### What is expected
Only the lines below, from the one with "The image size is (820, 611)." through the one with "Open the file browse folder icon", are to be written out, exactly.

### Records for this exercise
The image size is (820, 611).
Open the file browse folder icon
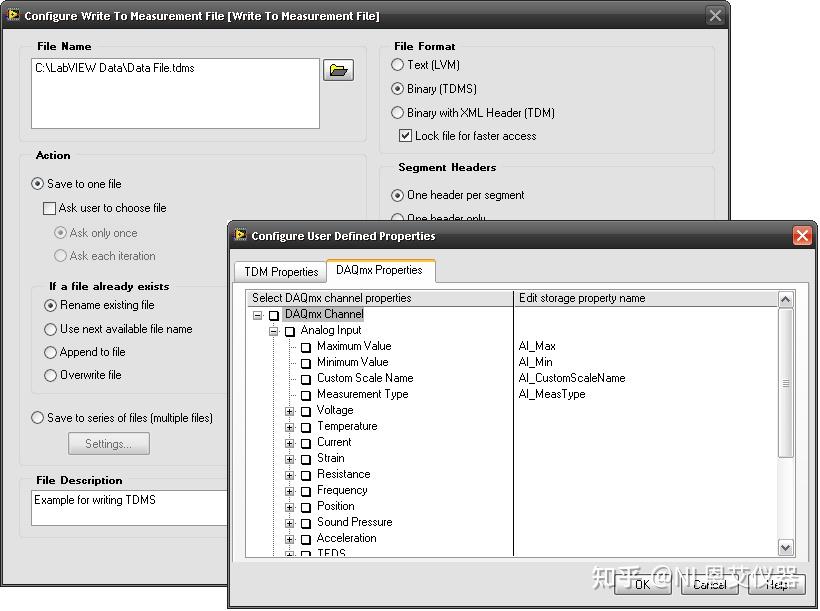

* * *

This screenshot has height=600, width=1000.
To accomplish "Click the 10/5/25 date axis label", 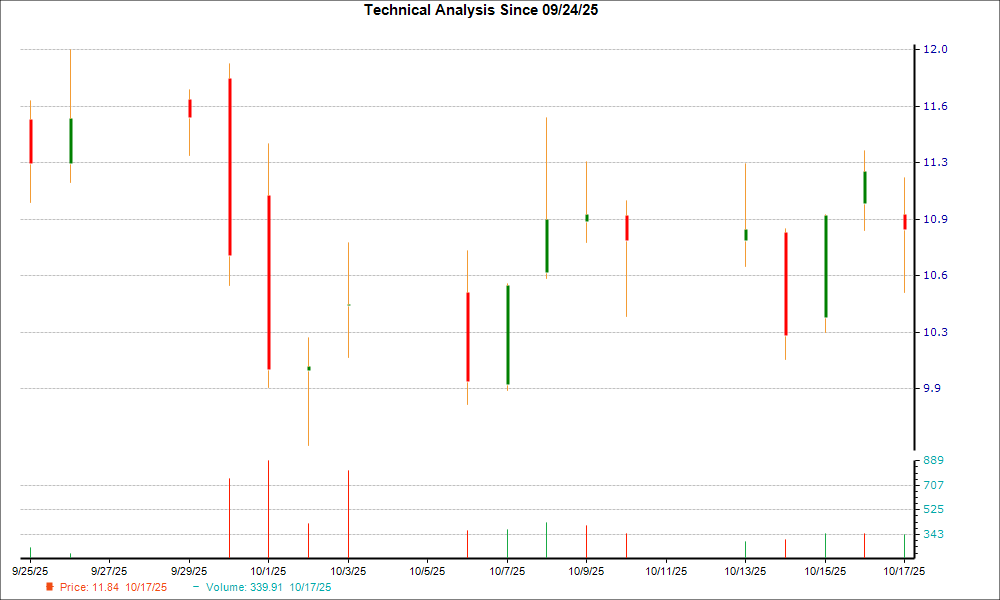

...

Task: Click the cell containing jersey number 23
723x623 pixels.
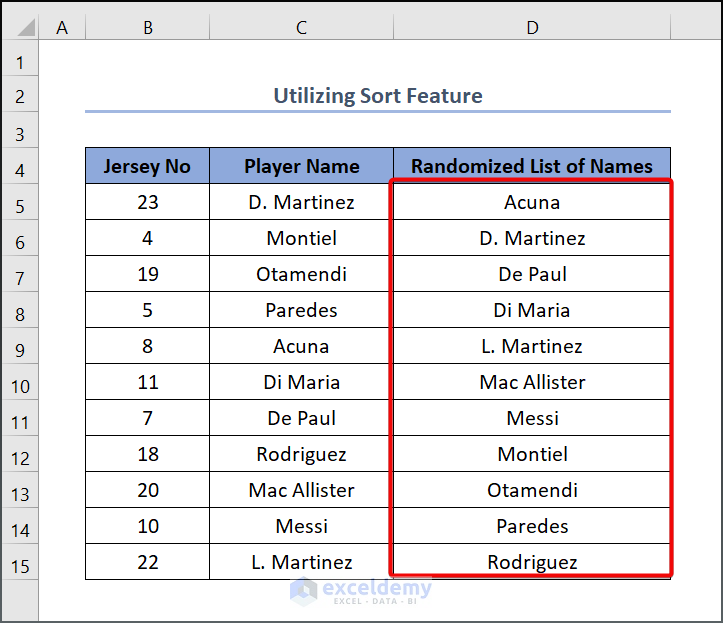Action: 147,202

### Result of this exercise
The image size is (820, 611).
Open the file browse folder icon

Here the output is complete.